- _Uit te voeren_:
1. Neem uit de tekst over de vernietiging van de erkenning alles vanaf "Het hof heeft de bestreden" tot en met "tussen de ouders." letterlijk over.
2. Leg in één tot drie zinnen uit waarom het hof volgens de tekst over de vernietiging van de erkenning concludeerde dat de rechtbank de erkenning terecht vernietigbaar achtte.

ECLI:NL:GHSGR:2011:BR5609
Gerechtshof 's-Gravenhage
- Hoger beroep
- M. van Nievelt
- A. Stollenwerck
- J. van Wijk
- Rechtspraak.nl
Vernietiging van erkenning minderjarigen in verband met niet-biologisch vaderschap
In deze zaak heeft het Gerechtshof 's-Gravenhage op 3 augustus 2011 uitspraak gedaan in hoger beroep over de vernietiging van de erkenning van drie minderjarigen door de heer [naam man]. De appellanten, de man en de vrouw, hebben in hoger beroep beroep ingesteld tegen een beschikking van de rechtbank 's-Gravenhage van 10 januari 2011, waarin de erkenning door de heer [naam man] van de minderjarigen werd vernietigd. De bijzondere curator, mr. I.J. Pieters, heeft zich als belanghebbende aangemeld en heeft op 31 mei 2011 een verweerschrift ingediend. Tijdens de mondelinge behandeling op 29 juni 2011 waren de appellanten, de bijzondere curator en een vertegenwoordiger van Jeugdzorg aanwezig. De minderjarige [naam minderjarige 1] is afzonderlijk gehoord en heeft haar mening kenbaar gemaakt.
De zaak draait om de vraag of de erkenning van de minderjarigen door de heer [naam man] kan worden vernietigd, gezien het feit dat hij niet de biologische vader is. De appellanten hebben de erkenning aangevraagd om ervoor te zorgen dat de heer [naam man] gezag kan uitoefenen over de minderjarigen, vooral voor het geval de moeder niet in staat zou zijn om dit zelf te doen. De bijzondere curator heeft echter betoogd dat het afstammingsrecht de biologische werkelijkheid moet volgen en dat de erkenning niet de juiste weg is om gezag te verkrijgen. Het hof heeft de argumenten van de bijzondere curator en Jeugdzorg in overweging genomen en geconcludeerd dat de rechtbank terecht heeft geoordeeld dat de erkenning vernietigd kan worden op basis van artikel 1:205 van het Burgerlijk Wetboek, aangezien de heer [naam man] niet de biologische vader is.
Het hof heeft de bestreden beschikking bekrachtigd en het in hoger beroep meer of anders verzochte afgewezen. De beslissing is genomen met inachtneming van het belang van de minderjarigen, die gebaat zijn bij rust en harmonie in hun opvoedingssituatie, en niet bij de juridische strijd tussen de ouders.

- _Aangeleverde gegevens_:
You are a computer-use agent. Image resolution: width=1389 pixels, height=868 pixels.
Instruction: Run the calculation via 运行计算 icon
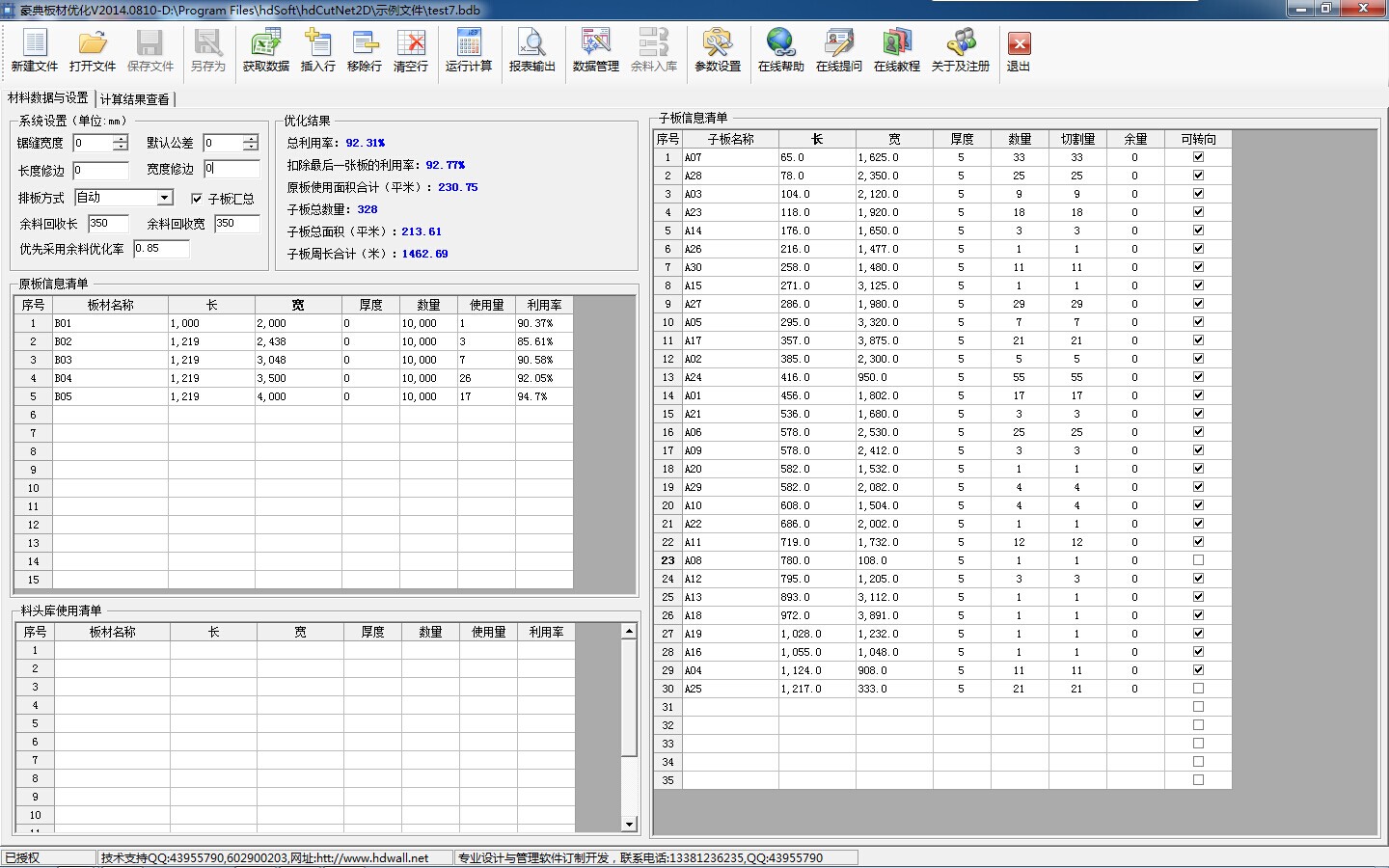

- _Antwoorden oefening_:
1.
Het hof heeft de bestreden beschikking bekrachtigd en het in hoger beroep meer of anders verzochte afgewezen. De beslissing is genomen met inachtneming van het belang van de minderjarigen, die gebaat zijn bij rust en harmonie in hun opvoedingssituatie, en niet bij de juridische strijd tussen de ouders.

2. De heer [naam man] is niet de biologische vader van de minderjarigen. Daarom kon de erkenning op grond van artikel 1:205 van het Burgerlijk Wetboek worden vernietigd.